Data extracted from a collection
○ ○ ○ ○ ○

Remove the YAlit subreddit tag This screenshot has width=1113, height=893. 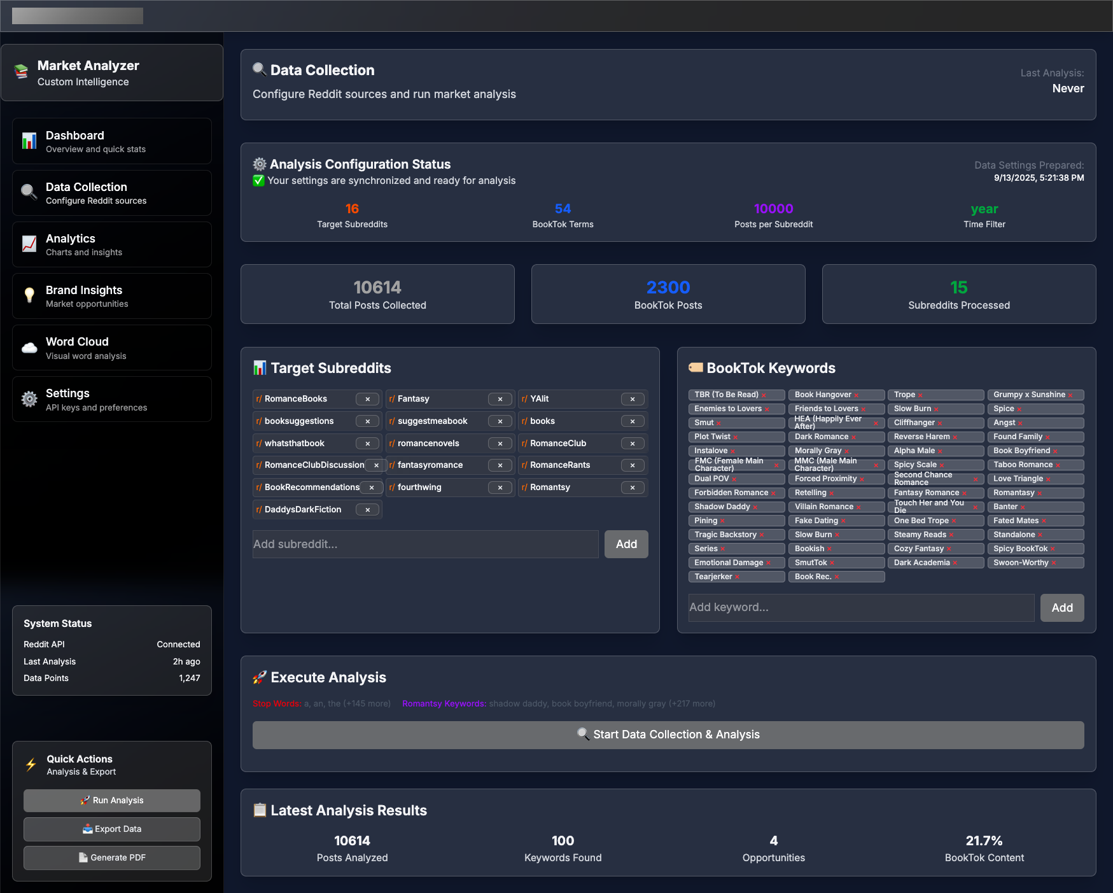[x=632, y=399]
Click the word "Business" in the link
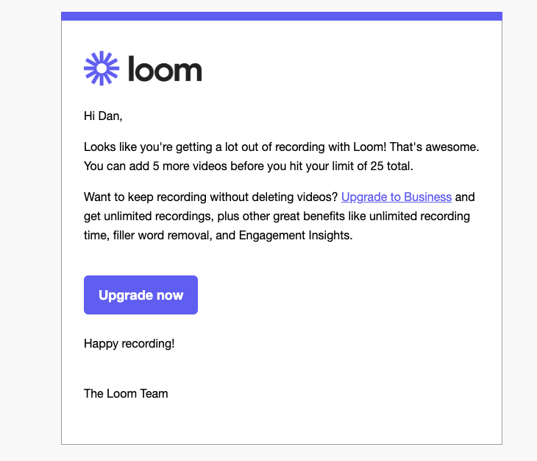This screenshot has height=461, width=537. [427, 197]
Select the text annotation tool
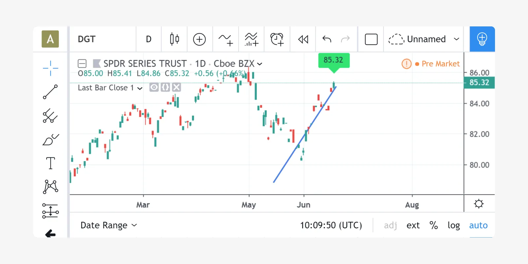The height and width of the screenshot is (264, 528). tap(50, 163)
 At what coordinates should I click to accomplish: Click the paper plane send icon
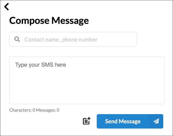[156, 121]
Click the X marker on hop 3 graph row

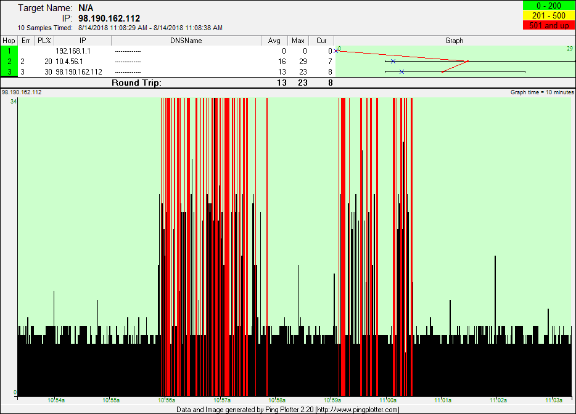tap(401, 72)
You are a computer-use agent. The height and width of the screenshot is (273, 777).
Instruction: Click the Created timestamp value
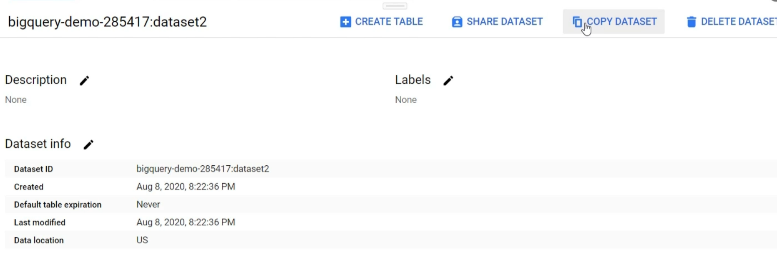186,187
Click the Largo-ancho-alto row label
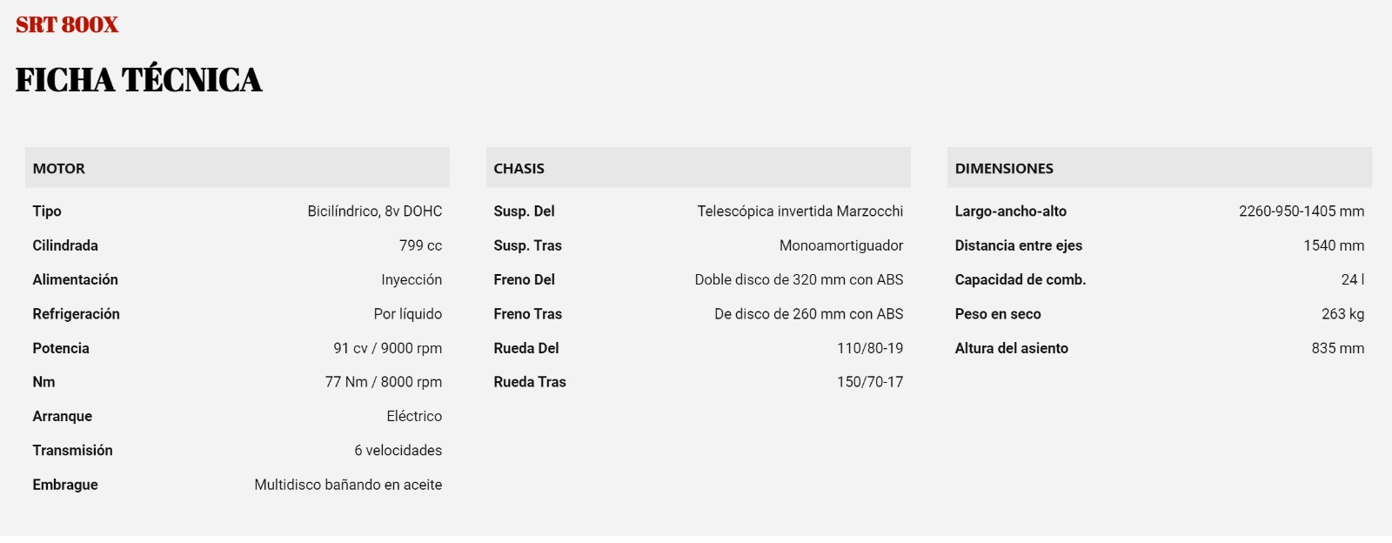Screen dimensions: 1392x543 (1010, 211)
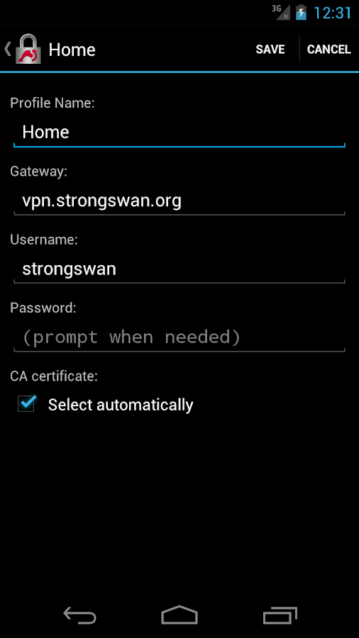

○ ○ ○ ○ ○

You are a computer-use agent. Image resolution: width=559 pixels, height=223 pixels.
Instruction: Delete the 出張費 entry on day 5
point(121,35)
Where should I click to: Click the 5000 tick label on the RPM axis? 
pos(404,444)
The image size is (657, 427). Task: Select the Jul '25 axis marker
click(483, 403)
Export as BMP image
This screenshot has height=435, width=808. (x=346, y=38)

○ ○ ○ ○ ○

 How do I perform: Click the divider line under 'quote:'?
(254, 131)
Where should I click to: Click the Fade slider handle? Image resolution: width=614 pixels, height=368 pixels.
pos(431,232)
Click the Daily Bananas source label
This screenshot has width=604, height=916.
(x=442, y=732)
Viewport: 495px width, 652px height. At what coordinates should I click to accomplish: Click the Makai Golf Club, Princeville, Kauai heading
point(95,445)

○ ○ ○ ○ ○

Return each line of the data above that includes the word "agent".

You are a computer-use agent. The height and width of the screenshot is (273, 777).
You are a computer-use agent. Image resolution: width=559 pixels, height=223 pixels.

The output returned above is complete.